Pneumatic powered (compressed air) tools and equipment are used in many operations. However, if not used carefully, air power can be a hazard in the workplace. Examples of tools and equipment that are powered by compressed air include jackhammers, rock drills, nail guns and staplers, and an assortment of air wrenches.
The driving force of the pneumatic system is the air compressor.

Compressed air storage tanks may become a hazard unless used and maintained properly. Air storage tanks must be installed so that all drains, hand-holes, and manholes are easily accessible. Under no circumstances may a compressed air storage tank be buried underground or located in an inaccessible location. A drainpipe and valve must be installed at the lowest point of any air receiver to provide for the frequent and complete removal of accumulated oil and water.

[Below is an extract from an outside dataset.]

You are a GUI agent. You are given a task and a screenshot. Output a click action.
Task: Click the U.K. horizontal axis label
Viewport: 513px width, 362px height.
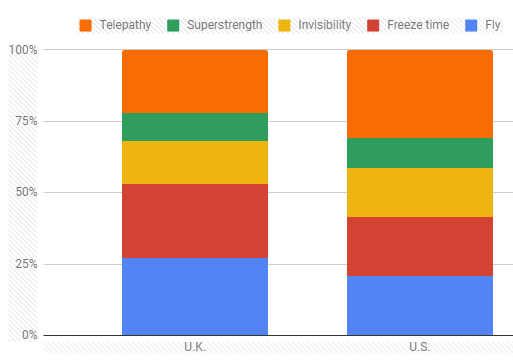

 Requirements for Compressed Air Equipment Safety:

  • Every storage tank must be equipped with a pressure indicator gauge with one or more spring loaded safety valves.
  • Pressure gauges must be readily visible.
  • The pressure relief safety valves may not exceed the rated working pressure of the air storage tank.
  • No valve of any type may be placed between the safety valve and the air storage tank.
  • Safety valves, pressure gauges, regulators, and other controlling devices must be designed and installed so that they cannot be easily rendered inoperative by any means, including weather elements.
  • All safety valves must be tested frequently to determine proper operating condition.
  • Never install compressors on an unrated air tank. The air storage tank must be rated equal to or higher than original equipment.
  • If pressure gauges or pressure relief valves are damaged, replace them with compatible equipment before using the compressor.
  • If a compressed air storage tank is dented, deeply gouged, or badly rusted, compressor must be removed from service.
  • Do not use compressed air to pressurize barrels, pipes, or other containers not designed or intended as pressure vessels.
  • If an air storage tank is equipped with a quick connect/release fitting, make sure the lock collar is fully engaged when hose is connected. When the hose is released from the fitting, firmly grasp the hose close to the fitting before releasing the lock collar.
  • Before servicing a compressor, disconnect it from the power source and bleed the pressure from the tank. (Use appropriate lock out tag out procedures LOTO)
  • Pulleys and belts on compressor motors and pumps must be properly guarded.
  • If using a gas or diesel fueled compressor, engine must be shut off before refueling.
  • If an electric powered compressor, check power cord for cuts and abrasions, if the cord, plug, or any components are damaged, replace before use.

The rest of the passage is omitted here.